◆ **TASKS**
• A. Answer the following questions using the passage about Arnaud's football career.
(i) Which Championship side offered Arnaud a trial?
(ii) Which club did Arnaud join on loan in mid-January?
(iii) Against which team did Arnaud score his first goal for his loan club, and what was the final score?
• B. Carry the passage about Arnaud's football career further, starting after its final sentence.

Towards the second half of 2011–12 season, Arnaud was linked a Ligue 1 side Nice, but the transfer never started. Arnaud was also left out of the squad, having spent time at the bench or sent back to the reserve. In December, Arnaud was linked with a move to Championship side Middlesbrough, in which they offered him a trial. Three days after his trial at Middlesbrough, Arnaud had his trial with the club ended and made a return to the club. Shortly after the trial, Arnaud was told by the club that he can leave the club on a free transfer. At the end of the season, Arnaud have left the club as a free agent after his contract has expired. After being released, He was closed to joining Portuguese side Marítimo, but the move collapsed over the club's finance trouble

===Loan spell===
In early-November, Arnaud was linked with a loan move to Strasbourg, but the move was rejected by PSG. But in mid-January, Arnaud would join Clermont on loan, for the rest of the season. He made his debut for the club, in a 3–0 loss against Sedan on 29 January 2010. A week later, on 5 February 2010, he scored his first goal for the club in a 3–1 win over Châteauroux. Two week later, on 19 February 2010, he scored again, and also his second goal, in a 1–1 draw against Strasbourg. Arnaud says his loan at the club, describing his role as 'positive'.

◆ **DATA SHOWN**

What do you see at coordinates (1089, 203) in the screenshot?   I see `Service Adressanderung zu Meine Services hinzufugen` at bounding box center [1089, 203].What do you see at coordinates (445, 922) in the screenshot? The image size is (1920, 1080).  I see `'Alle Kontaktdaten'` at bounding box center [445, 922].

---

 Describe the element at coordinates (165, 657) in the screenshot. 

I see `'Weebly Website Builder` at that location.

◆ **ANSWERS TO THE PROBLEMS**
• A.
(i) Middlesbrough
(ii) Clermont
(iii) Châteauroux, in a 3–1 win

• B.
The next season, Arnaud was linked with a potential loan move to Guingamp and Brest. Arnaud joined Angers on a season-long loan for the remainder of the 2010–11 season.

===Career after Paris-Saint Germain===
Arnaud was on trial with English League One club Tranmere Rovers. The trial ended in January 2013 when the Football League denied international clearance for the player due to its regulations on the limit of French strikers per club.

On 28 February 2013, after two weeks trial period Loris joined Chernomorets. One week after joining the club, on 10 March 2013, Arnaud made his debut for the club against CSKA Sofia and soon scored his first goal for the club, on 10 April 2013, against Minyor Pernik. He was released in late May 2013.

===Hanoi FC===
In January 2016, as a free agent, he completed his move to V.League 1 club Hanoi one a one-year deal.

==Honours==
Paris Saint-Germain
- Coupe de la Ligue: 2007–08

Hà Nội F.C.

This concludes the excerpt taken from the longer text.